研究課題
アポトーシスの分子機構においては、ミトコンドリアの膜透過性亢進が必須の現象であるにもかかわらず、その膜透過性を担う分子装置の詳細は不明である。そこで本研究においては、このミトコンドリアの膜透過装置の構造と機能の連関を電子顕微鏡による超微形態から解き明かす事を目的として研究を行い、以下の成果を得た。1、膜透過装置の構造解析:マウス肝から単離したミトコンドリアにBH3ペプチドを投与し、アポトーシス反応を起こさせた後に、電子顕微鏡切片法にてミトコンドリアの膜変化を観察した。その結果、ミトコンドリア外膜の顕著な変形を観察する事ができた。この変化は、変異型BH3ペプチドの投与や、Bakを欠損させたマウス由来のミトコンドリアでは見られなかった事より、アポトーシス時のミトコンドリアの膜透過装置であるものと思われた。2、原子間力顕微鏡を用いた解析:上記の実験系において、単離ミトコンドリアの膜表面を原子間力顕微鏡にて観察したところ、電子顕微鏡で観察した変化が確認された。3、膜透過装置関連分子の同定:酵母細胞にBax分子を過剰発現することにより、哺乳動物細胞で誘導されるミトコンドリアの膜透過性亢進を模倣することができる事を見出した。また、酵母の遺伝学を用いて、膜透過装置関連分子の同定に成功した。4、ミトコンドリアの膜透過装置が活性化する時に、Bak分子が構造変化する事を見出し、活性型Bak特異的抗体を作製した。
2: おおむね順調に進展している
本研究の最大の目的は、アポトーシス時に観察されるミトコンドリア膜の変化を超微形態学を用いて把握することである。実際、申請者は、肝ミトコンドリアにアポトーシス反応を起こさせた後の電子顕微鏡観察により、ミトコンドリア外膜の顕著な変形を捉えることに成功した。また、同様の変化を、原子間力顕微鏡を用いた実験においても確認することができた。 さらに、酵母の遺伝学を用いて、膜透過装置関連分子の同定にも成功している。 これらの成果より、本研究は順調に進展しているものと考えている。
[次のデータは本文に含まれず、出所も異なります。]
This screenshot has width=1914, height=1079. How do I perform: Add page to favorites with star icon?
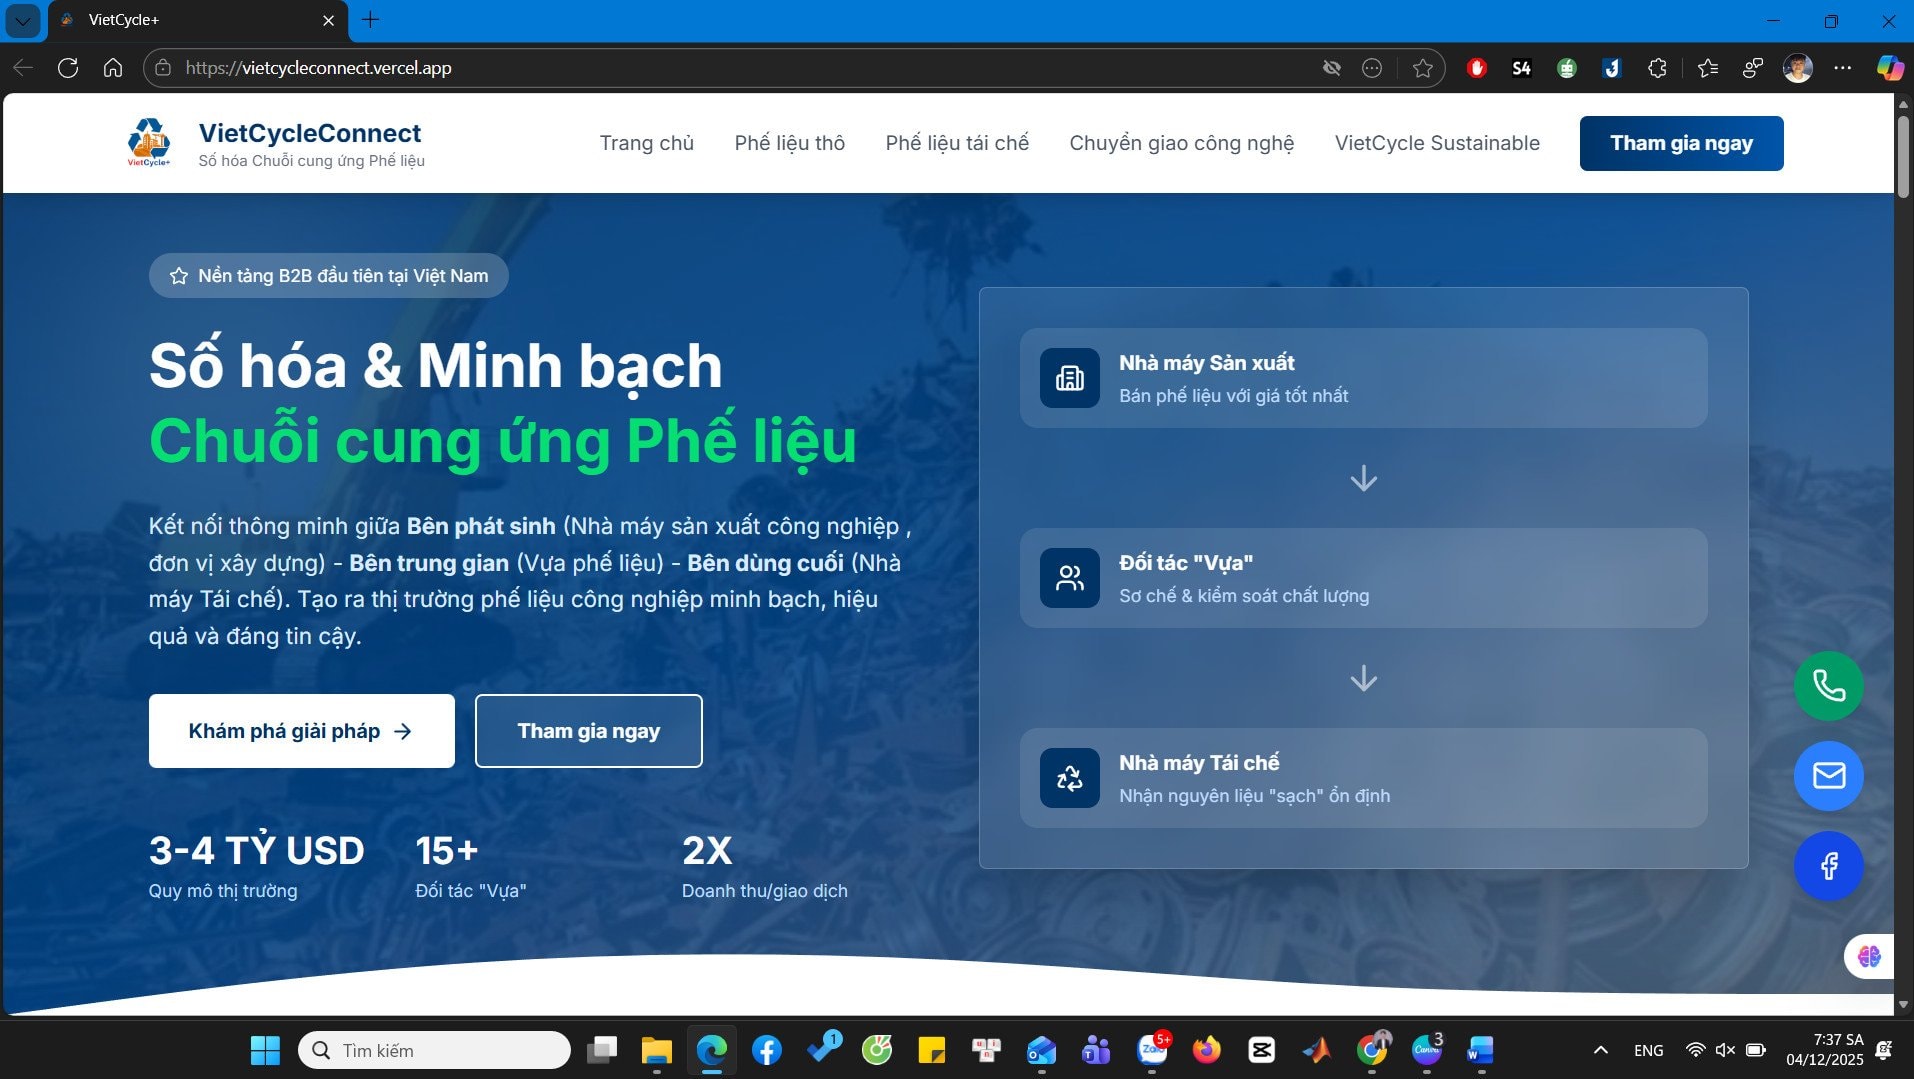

アポトーシス実行時のミトコンドリアの膜透過性亢進機構を解明する為に、以下の実験を行なう。即ち、1、阻害剤を用いたアポトーシス孔の構造捕捉:アポトーシス孔を制御し得る抗体や低分子化合物を同定した上で、ミトコンドリオンに添加してアポトーシス孔が開口した状態を維持し、超微形態学にて観察する。2、抗体ライブラリーと低分子化合物を用いた関連分子の同定:⑴上記の抗体や低分子化合物の標的分子を同定する。⑵抗体や化合物にQ-dotを固着し、細胞死孔における局在を超微形態学にて観察する。3、既知の分子によるアポトーシス孔制御:アポトーシス孔に含まれていることが予想されている分子に関して、その抗体にQ-dotを固着し、電子顕微鏡を用いて局在を観察する。4、上記の知見を基に、リポソーム上で過渡的細胞死孔を再構成する。
主要な実験装置は整っている為、研究費は、一般試薬とプラスチック器具を中心に全て消耗品として使用する予定である。